>> begin

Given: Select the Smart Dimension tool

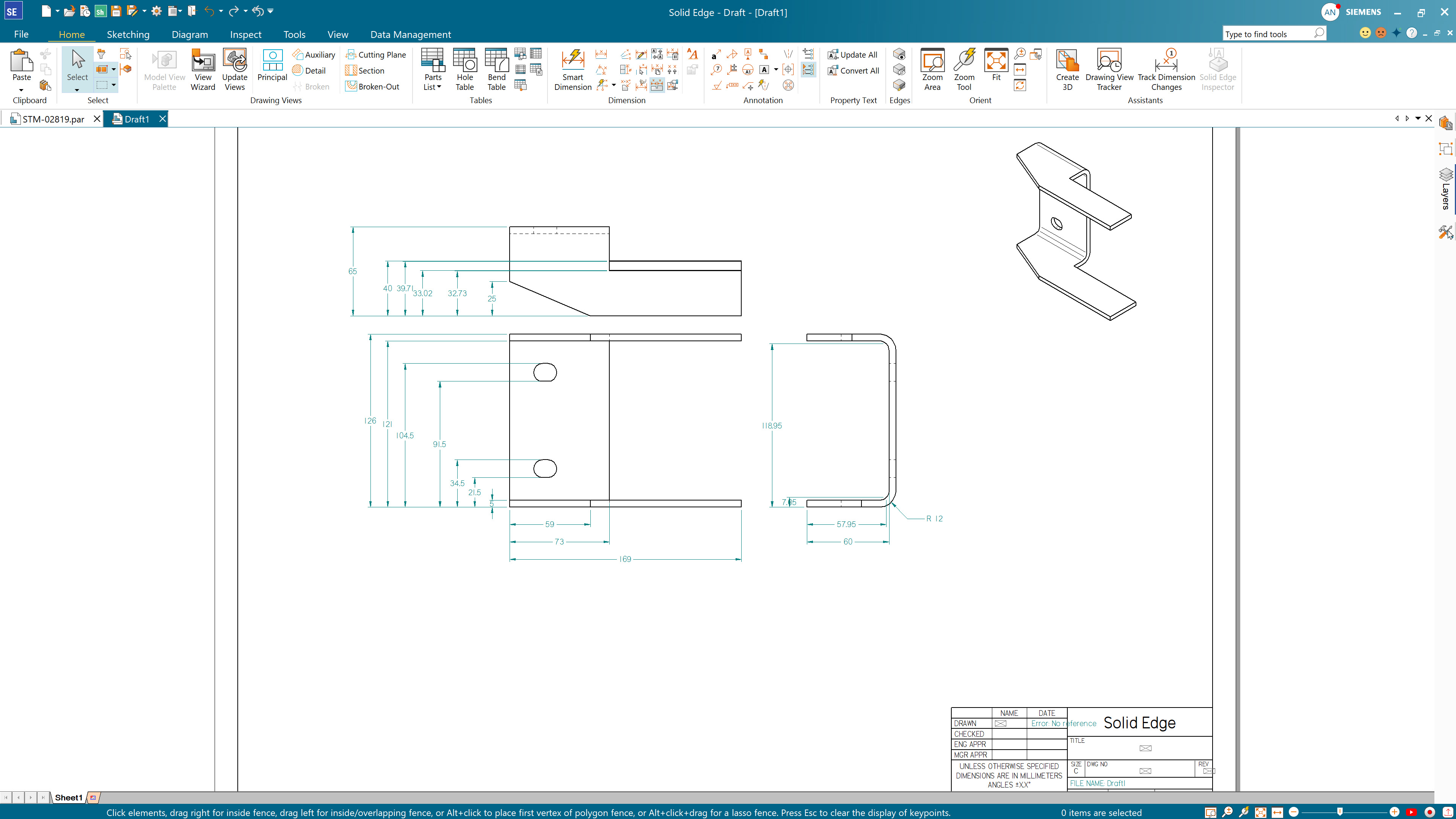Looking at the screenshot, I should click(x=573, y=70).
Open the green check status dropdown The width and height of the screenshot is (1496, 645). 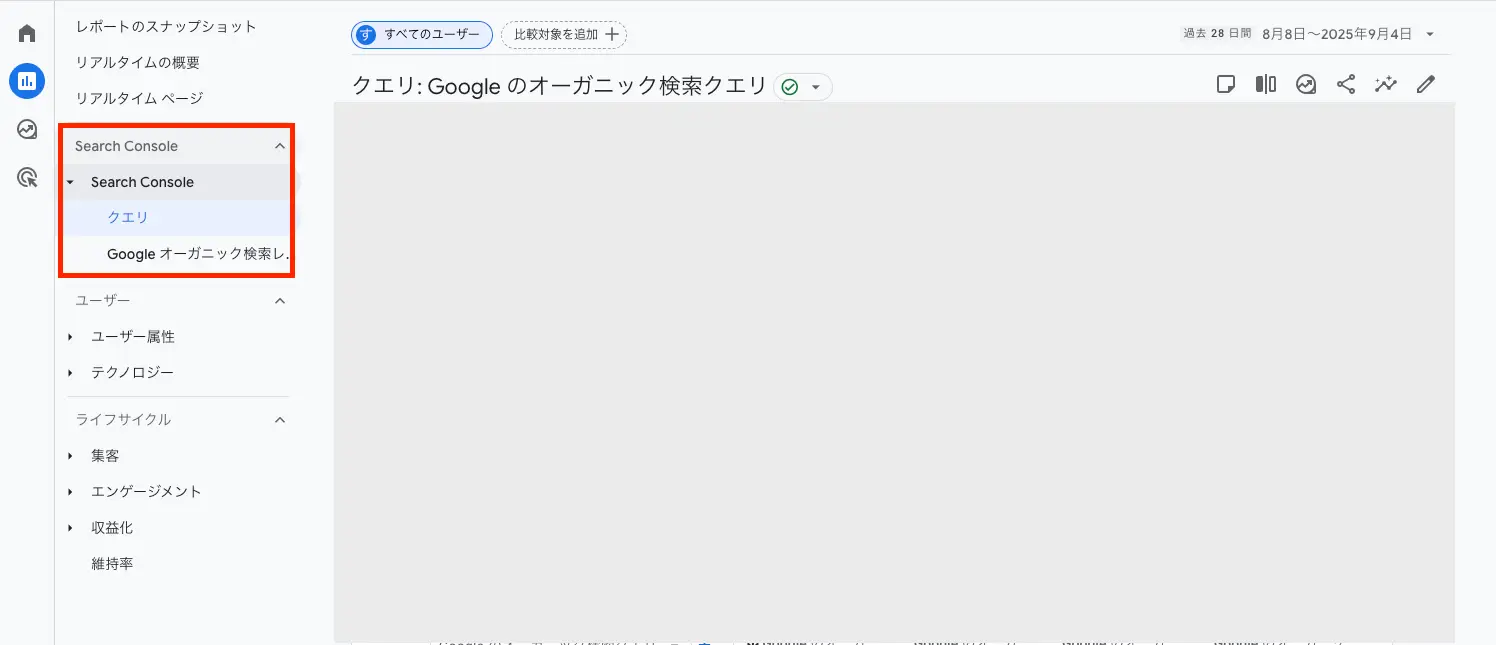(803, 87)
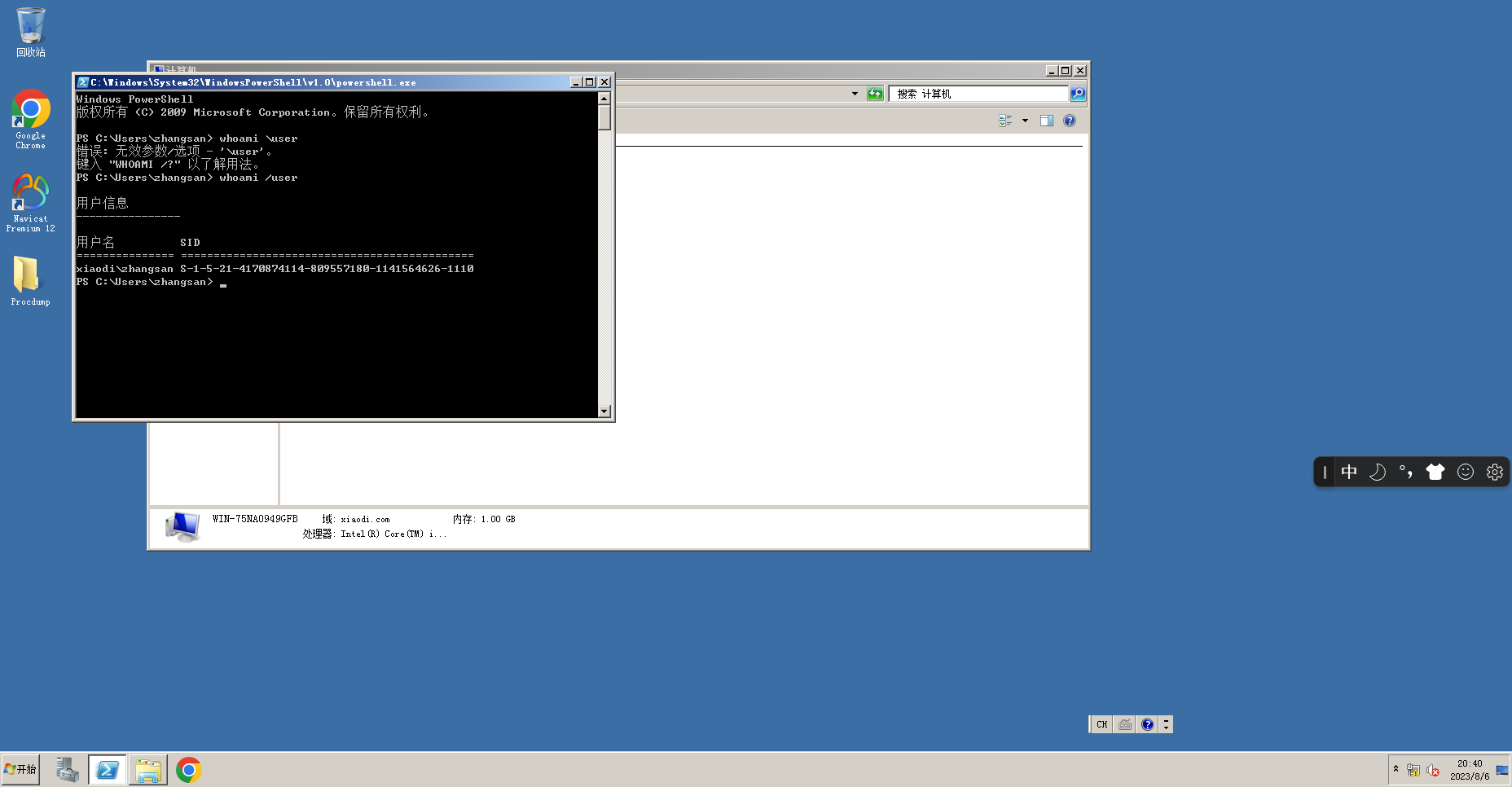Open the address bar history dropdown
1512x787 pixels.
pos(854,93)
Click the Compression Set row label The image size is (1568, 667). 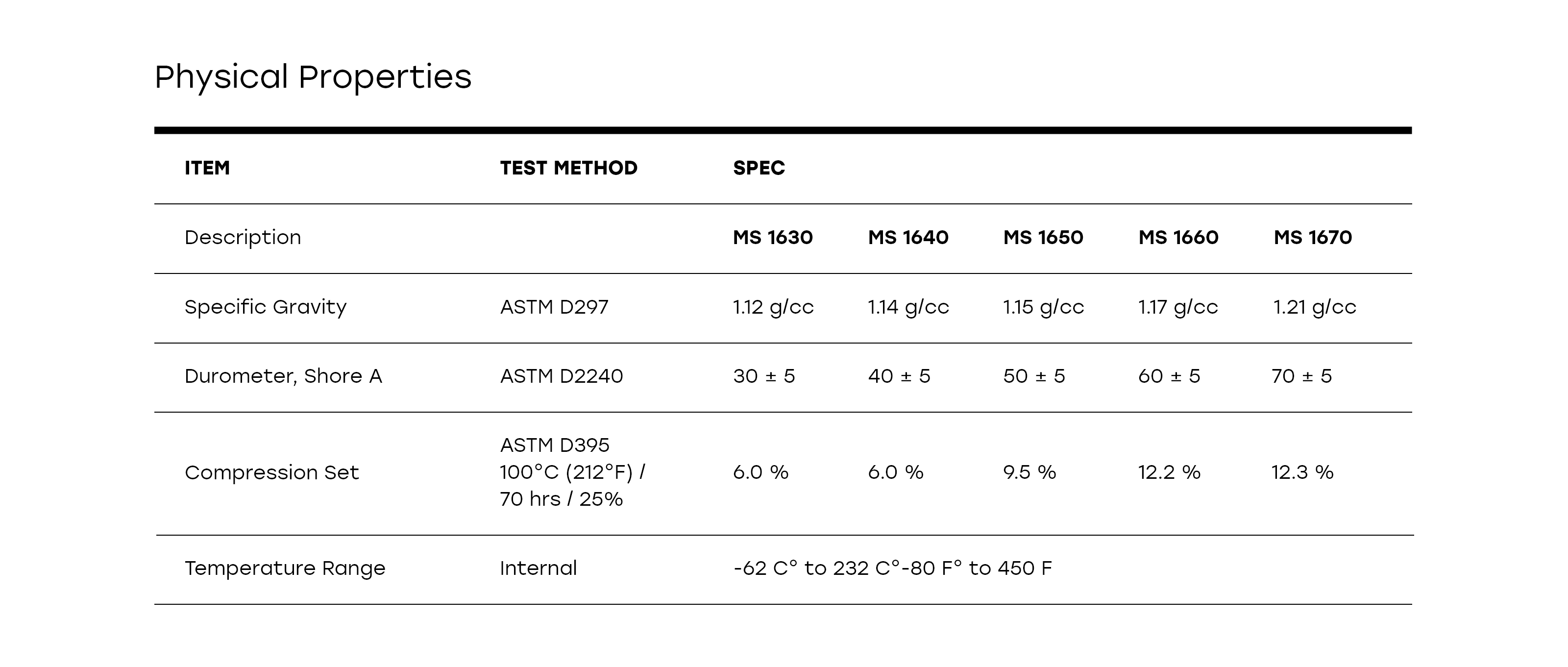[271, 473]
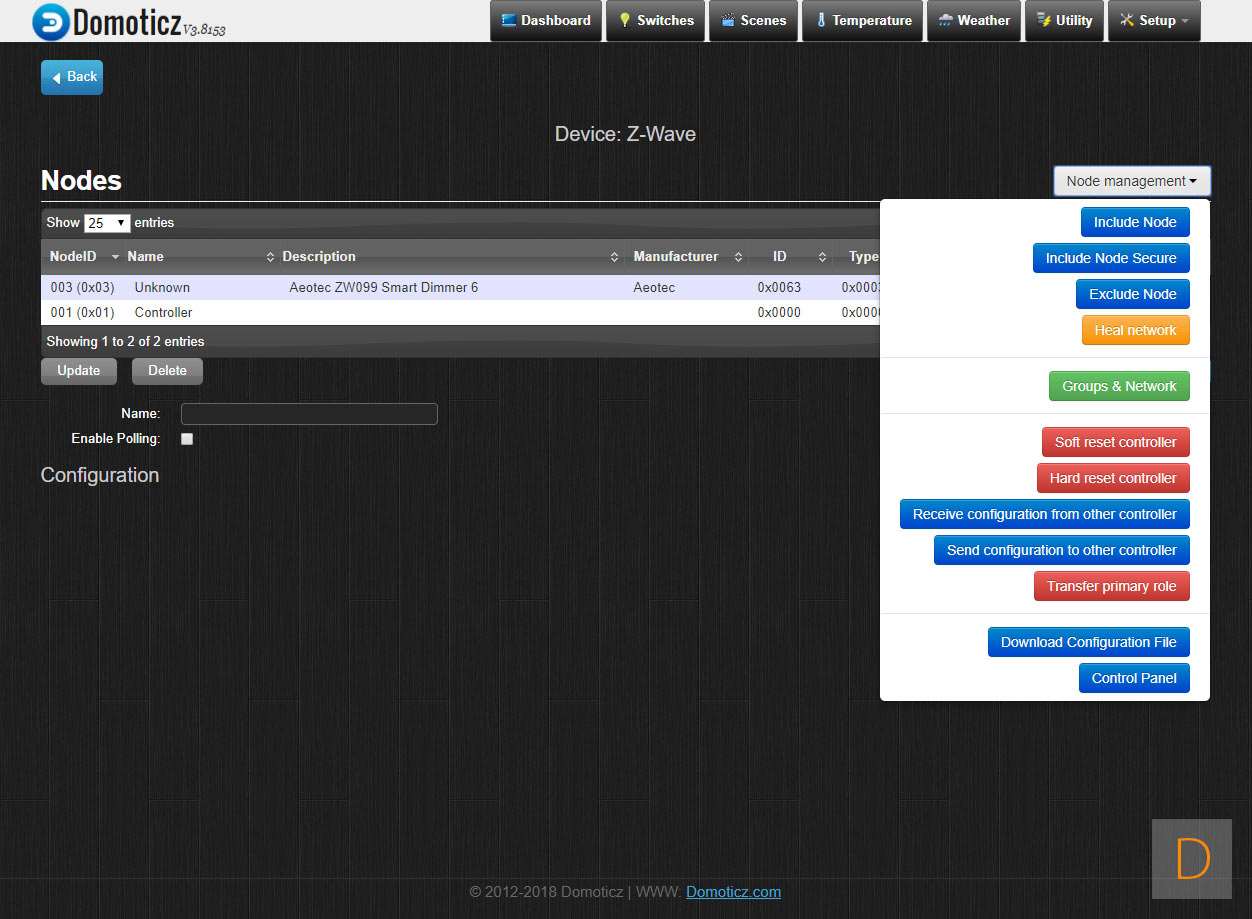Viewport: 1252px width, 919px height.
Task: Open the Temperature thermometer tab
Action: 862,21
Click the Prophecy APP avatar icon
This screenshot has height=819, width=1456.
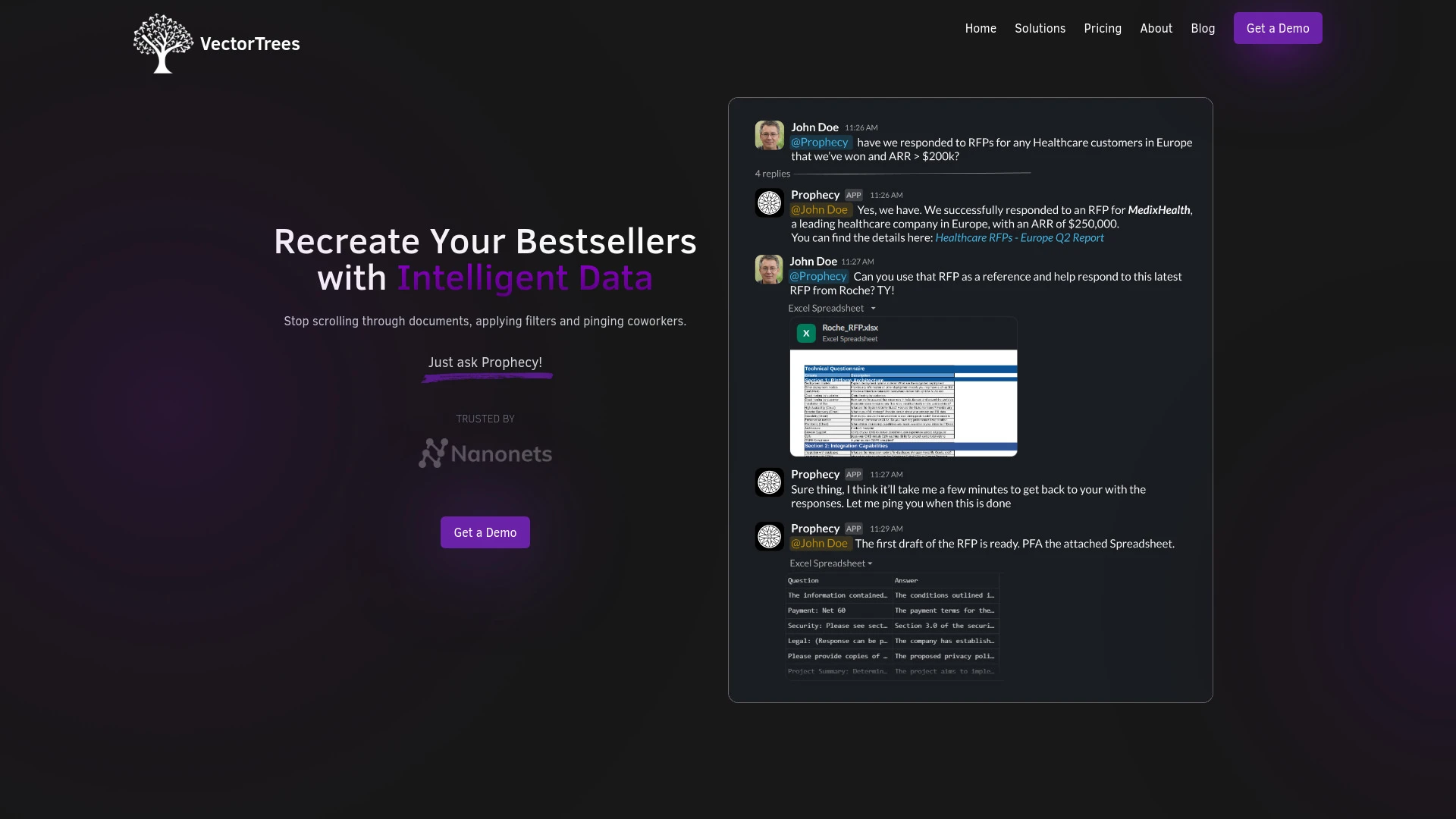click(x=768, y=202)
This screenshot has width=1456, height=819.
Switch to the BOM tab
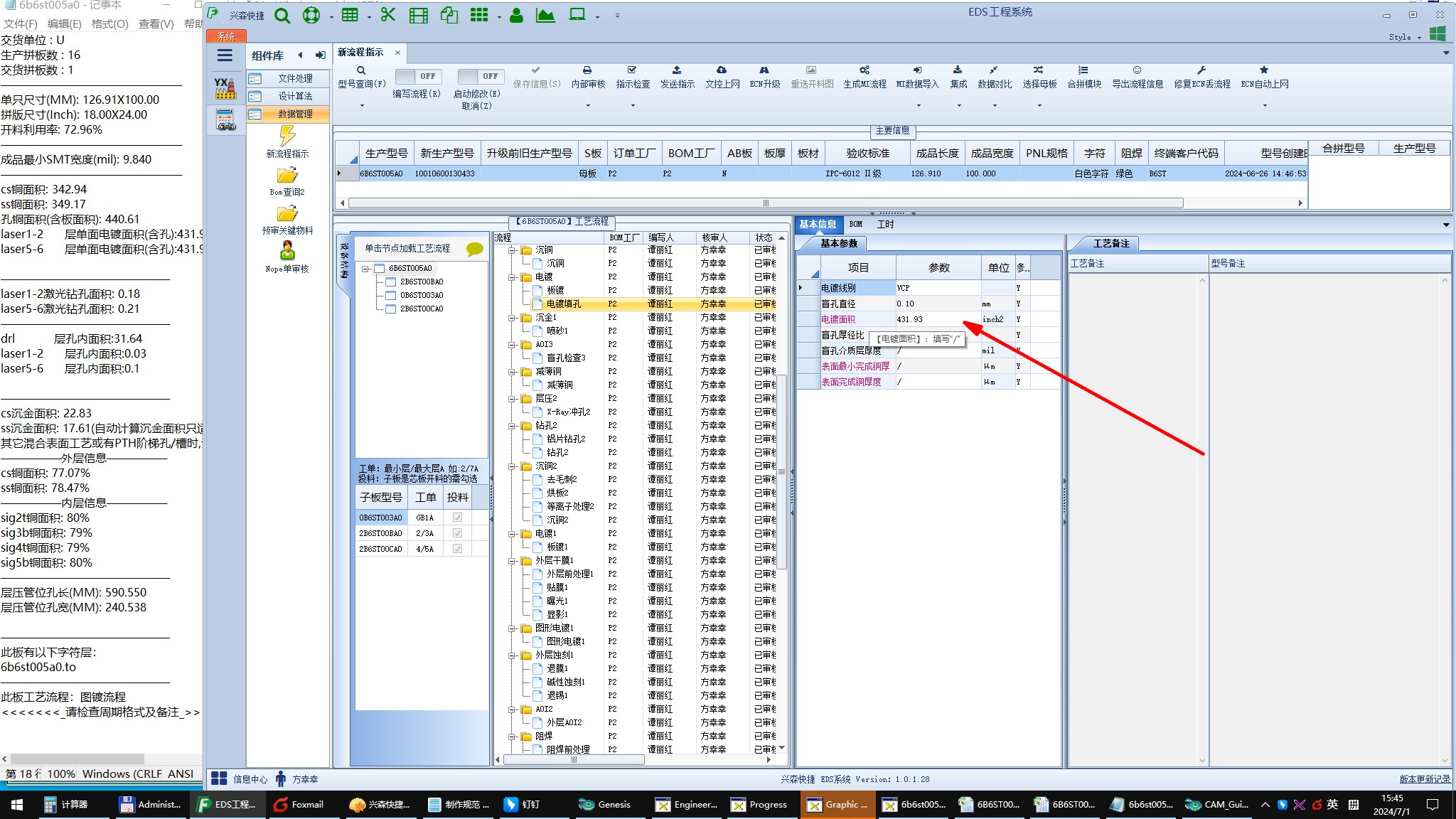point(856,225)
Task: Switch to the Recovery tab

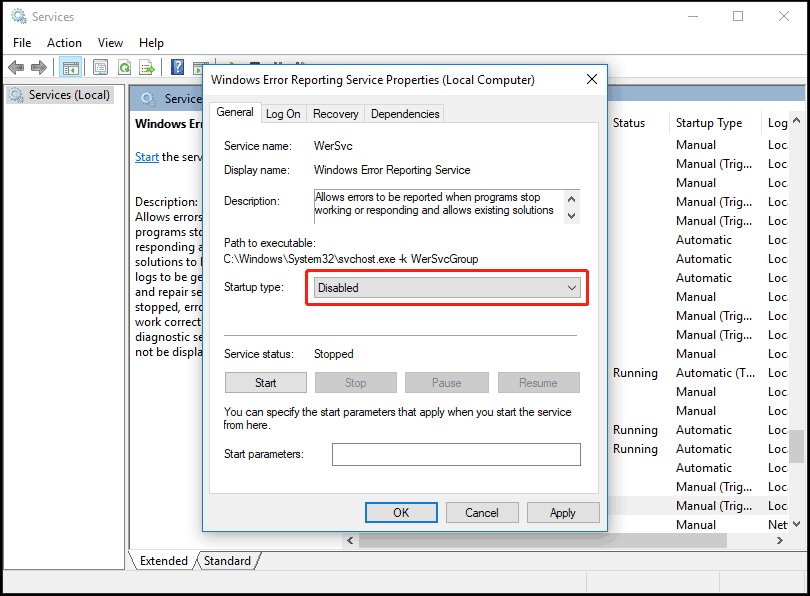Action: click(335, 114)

>> end

* _CHALLENGE_:
Copy out each line of the material above that contains the string "This".

* _ANSWER FOR THE TASK_:
This screenshot has height=819, width=1456.
This screenshot has width=1456, height=819.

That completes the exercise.